START Provided material
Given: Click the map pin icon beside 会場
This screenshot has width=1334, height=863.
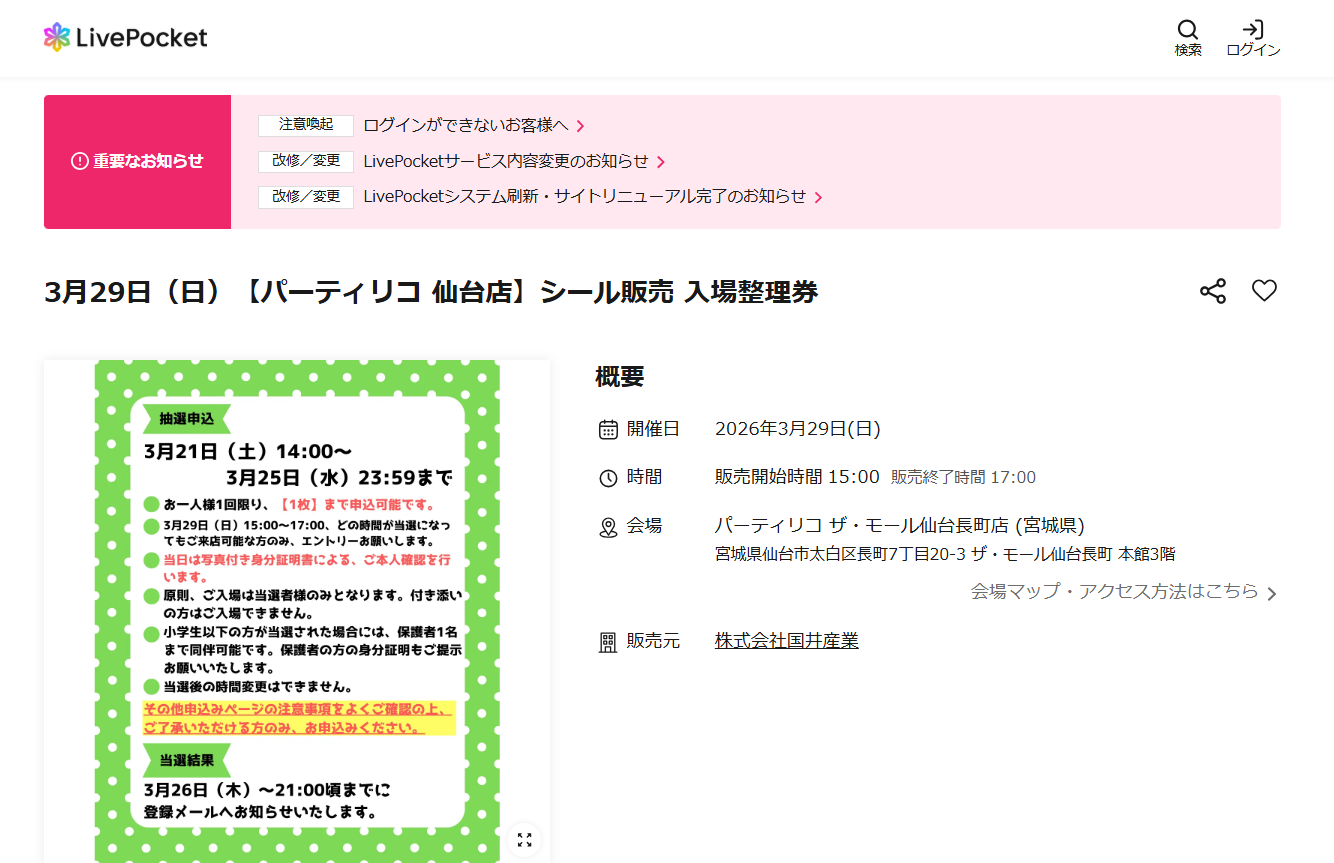Looking at the screenshot, I should coord(608,527).
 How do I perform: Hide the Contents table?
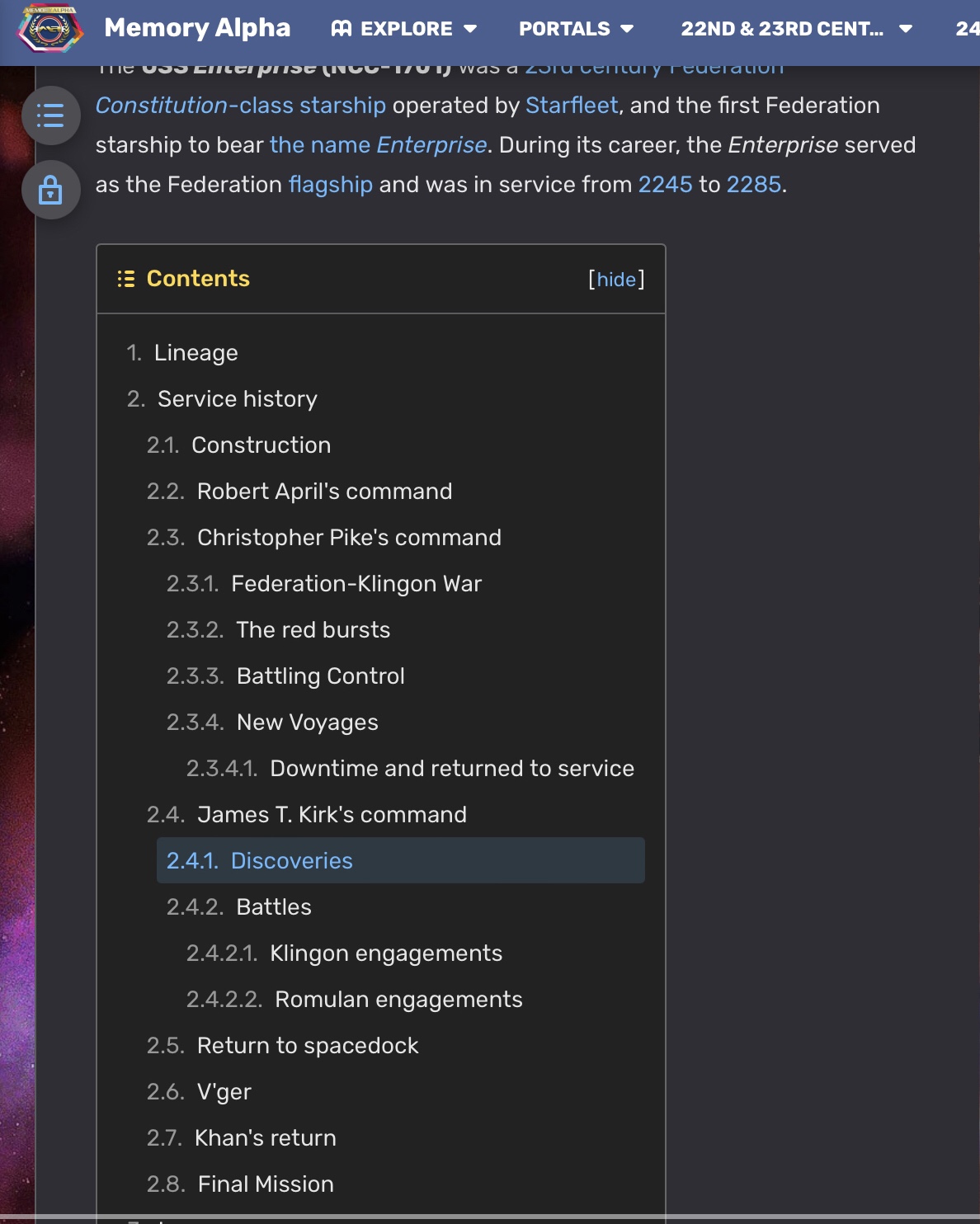[x=616, y=280]

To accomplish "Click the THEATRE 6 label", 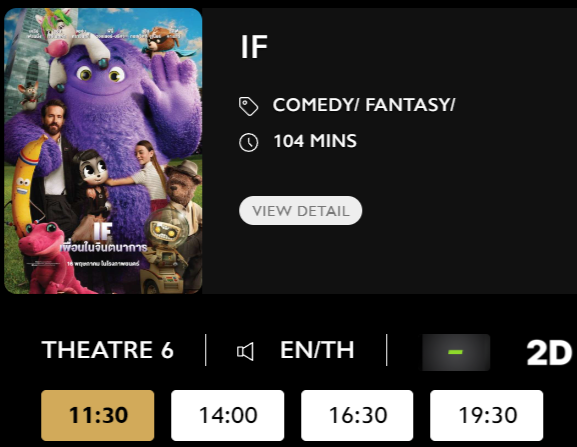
END Provided material
_What is expected_.
Transcribe the records above exactly, leaving every picture out of the copy.

_Written reply_.
Given: Click the map pin icon beside 会場
This screenshot has width=1334, height=863.
Looking at the screenshot, I should coord(608,527).
 How do I perform: Hide the Contents table?
[x=616, y=280]

To accomplish "Click the THEATRE 6 label", 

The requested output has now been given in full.